The Minority Serving Institutions Leadership Fellows program was established in order to build on the current strengths and skills of key leaders within Minority Serving Institutions. It was initiated by the W.K. Kellogg Foundation to train future senior level administrators at Minority Serving Institutions (MSIs) through innovative leadership development models that prepared them for effectively managing and leading complex organizations in the 21st century.
These MSI’s include Tribal Colleges and Universities (TCUs), Hispanic-Serving Institutions (HSIs), and Historically Black Colleges and Universities (HBCUs). These three institutional types were brought together through a policy based group, the Alliance for Equity in Higher Education.
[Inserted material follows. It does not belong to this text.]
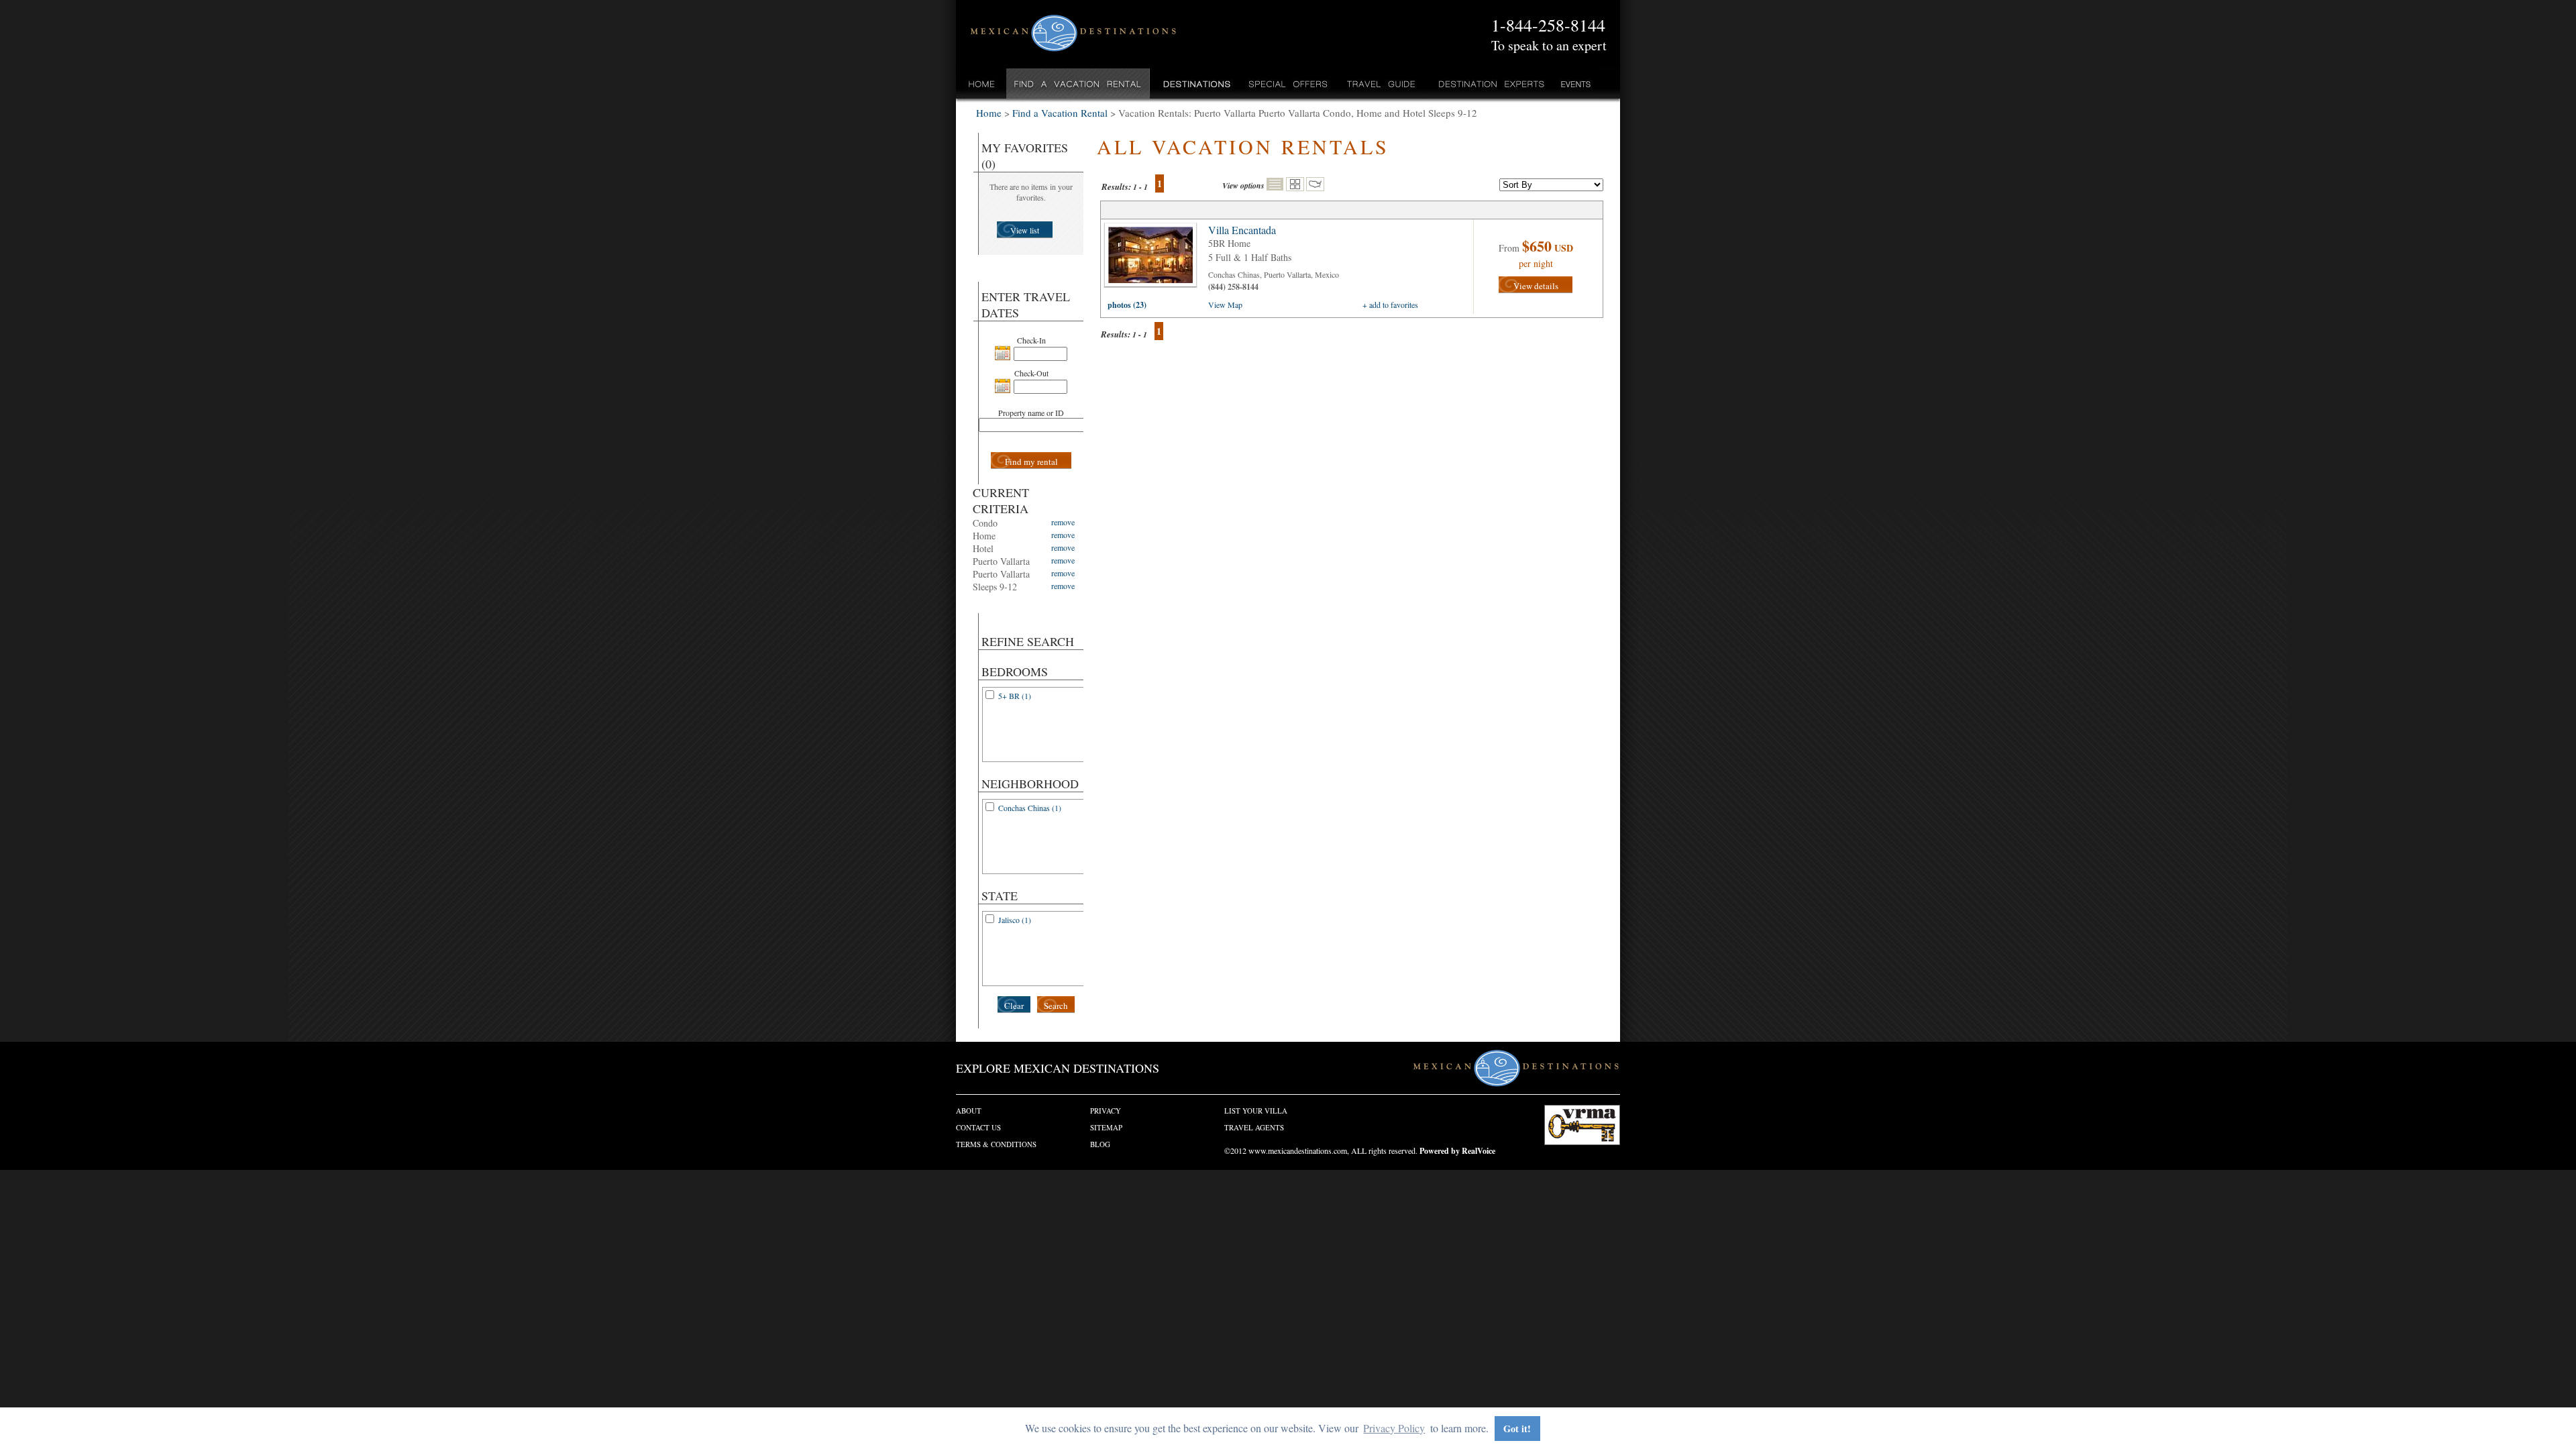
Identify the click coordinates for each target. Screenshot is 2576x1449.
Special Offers (1288, 83)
The Alliance is comprised of the three governing bodies for Minority Serving Institutions which include: American Indian Higher Education Consortium (AIHEC) which governs Tribal Colleges and Universities, the Hispanic Association of Colleges and Universities (HACU) which oversees Hispanic-Serving Institutions, and the National Association for Equal Opportunity in Higher Education (NAFEO), which governs Historically Black Colleges and Universities.
Cumulatively, there are nearly 340 MSIs and serving approximately 11 percent of the students attending higher education institutions in the United States. Additionally, these institutions grant 21 percent of all college degrees and certificates awarded to African American, American Indian/Alaskan Native, and Hispanic students. The educational success and advancement of these groups frame the mission and goals of Minority Serving Institutions, making leadership development of MSI administrators’ key to achieving successful learning outcomes and institutional effectiveness. The Leadership Fellows Program fosters growth and development of leaders of Minority Serving Institutions to ensure the mission and goals of these institutions are maintained.
Among the participants, ten fellows were selected from each institution to participate in the Leadership Fellows Program. Each experienced senior level administrator sought to gain skills and characteristics that would assist them in fulfilling their institutional mission and purpose, to advance the communities that they serve and to develop skills that would allow for career advancement.
The National Forum on Higher Education for the Public Good has informed the evaluation piece of this Fellows Program. In this role the National Forum provided technical support and consultation, research design, instrumentation and analysis. The evaluation effort was directed by Dr. Betty Overton Adkins, Provost of Spring Arbor University; and the University of Michigan effort was led by Dr. John C. Burkhardt, with assistance by CSHPE doctoral students.